Dentijeröz kist, diş hekimliğinde en sık görülen kistlerden biridir ve diş minesi dokusu ile dişin ağızda kalan kısmı olan taç gibi kesintisiz diş oluşumu yapıları arasında sıvı birikmesi olduğunda ortaya çıkar. Kesintisiz veya dahil edilen diş, doğmamış olan ve diş kemerinde pozisyonu olmayan diştir.
Bu kist, yaygın olarak bilgelik dişleri olarak adlandırılan üçüncü azı dişleri olarak adlandırılan dişlerde daha sık görülür, ancak köpek ve premolar dişleri de içerebilir. Bilgelik dişi, genellikle 17 ila 21 yaşları arasında doğacak son diştir ve doğumu yavaş ve sıklıkla ağrılıdır, çoğu durumda diş hekimi tarafından tam büyümeden önce dişi çıkarması önerilir. Yirmilik dişler hakkında daha fazla bilgi edinin.
Dentijeröz kist, 10 ila 30 yaş arasındaki erkeklerde daha yaygındır, semptomları olmayan yavaş büyümeye sahiptir ve şiddetli değildir ve diş hekiminin talimatlarına göre cerrahi bir prosedürle kolayca çıkarılabilir.
Ana belirtiler
Dentinöz kist genellikle küçük, asemptomatiktir ve sadece rutin radyografik incelemelerde teşhis edilir.
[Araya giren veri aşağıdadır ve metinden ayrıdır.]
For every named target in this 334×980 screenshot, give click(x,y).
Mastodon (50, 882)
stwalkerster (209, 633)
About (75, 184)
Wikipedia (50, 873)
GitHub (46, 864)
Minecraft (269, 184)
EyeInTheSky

Bununla birlikte, boyutta bir artış varsa, aşağıdaki gibi semptomlara neden olabilir:
- Enfeksiyöz bir sürecin göstergesi olan ağrı; Lokal şişme; Uyuşma veya karıncalanma; Dişlerin yer değiştirmesi; Rahatsızlık; Yüzdeki deformite.
Dentijeröz kistin tanısı X-ışını ile yapılır, ancak bu muayene tanıyı tamamlamak için her zaman yeterli değildir, çünkü radyografide kistin özellikleri, keratosist ve ameloblastoma gibi diğer hastalıklara benzerdir; kemik ve ağızda büyüyen ve çok büyük olduğunda semptomlara neden olan tümör. Ameloblastomun ne olduğunu ve tanının nasıl yapıldığını anlayın.
Tedavi nasıl yapılır
Dentijeröz kistin tedavisi cerrahidir ve kişinin yaşı ve lezyonun büyüklüğüne bağlı olarak diş hekimi tarafından seçilen enükleasyon veya keselleştirme yoluyla olabilir.
Enükleasyon genellikle diş hekimi için tercih edilen yöntemdir ve kistin ve dahil edilen dişin tamamen çıkarılmasına karşılık gelir. Diş hekimi dişin olası döküntüsünü gözlemlerse, kist duvarının sadece kısmi olarak çıkarılmasıyla patlamaya izin verilir. Diğer cerrahi prosedürlere ihtiyaç duyulmadan kesin bir tedavidir.
Marsupializasyon esas olarak çeneyi içeren daha büyük kistler veya lezyonlar için yapılır. Bu prosedür, sıvıyı boşaltarak kist içindeki basıncı azaltmak ve böylece yaralanmayı azaltmak için yapıldığı için daha az invazivdir.